In the example I am given, I am told that $r_n$ is defined as:

$$ r_n = \begin{cases} r_0 = \sqrt{2} \\ r_{n + 1} = \sqrt{2 + r_n} \\ \end{cases} $$

I was told to calculate $r_3$ and I found that to be:

$$ r_3 = \sqrt{2 + \sqrt{2 + \sqrt{2 + \sqrt{2}}}} $$

Then I am told to find

$$ \lim\limits_{n \rightarrow \infty} r_n $$

So if I let that equal L I get

$$ L = \sqrt{2 + L} $$

This is where I get stuck. I know that the limit is 2 as I have added a 10 terms together but that will not help me in my exam. How should I go about proving this?

Answer 1

First, you need to solve $L=\sqrt {2+L}$ Square it and you have a quadratic. Once you get the solutions, plug them into the original equation to see which one is not spurious. You also have to show that the limit exists. In this case, you can show that (if $r_n \lt 2$, then $r_{n+1} \lt 2$) and $r_{n+1} \gt r_n$ so you have a monotonic sequence bounded above. That gives you convergence.

Answer 2

Let $f(x) = \sqrt{2+x}$. Note that if $x \ge \sqrt{2}$, then $f(x) \ge \sqrt{2}$, so $f:[\sqrt{2},\infty) \to [\sqrt{2},\infty)$.
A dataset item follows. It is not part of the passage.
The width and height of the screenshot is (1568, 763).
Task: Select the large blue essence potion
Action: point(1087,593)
Furthermore, $|f'(x)| \le \frac{1}{2}$ for $x \ge \sqrt{2}$. Hence $f$ is a contraction and the sequence $x_{n+1} = f(x_n)$ will converge to the unique fixed point (in $[\sqrt{2},\infty)$).

To find the fixed point we solve $f(x) = x$. Squaring gives $f(x)^2 = x+2 = x^2$, and the only positive solution of this quadratic is $x=2$.

Answer 3

So... you're asking how to solve the equation $L = \sqrt{2+L}$?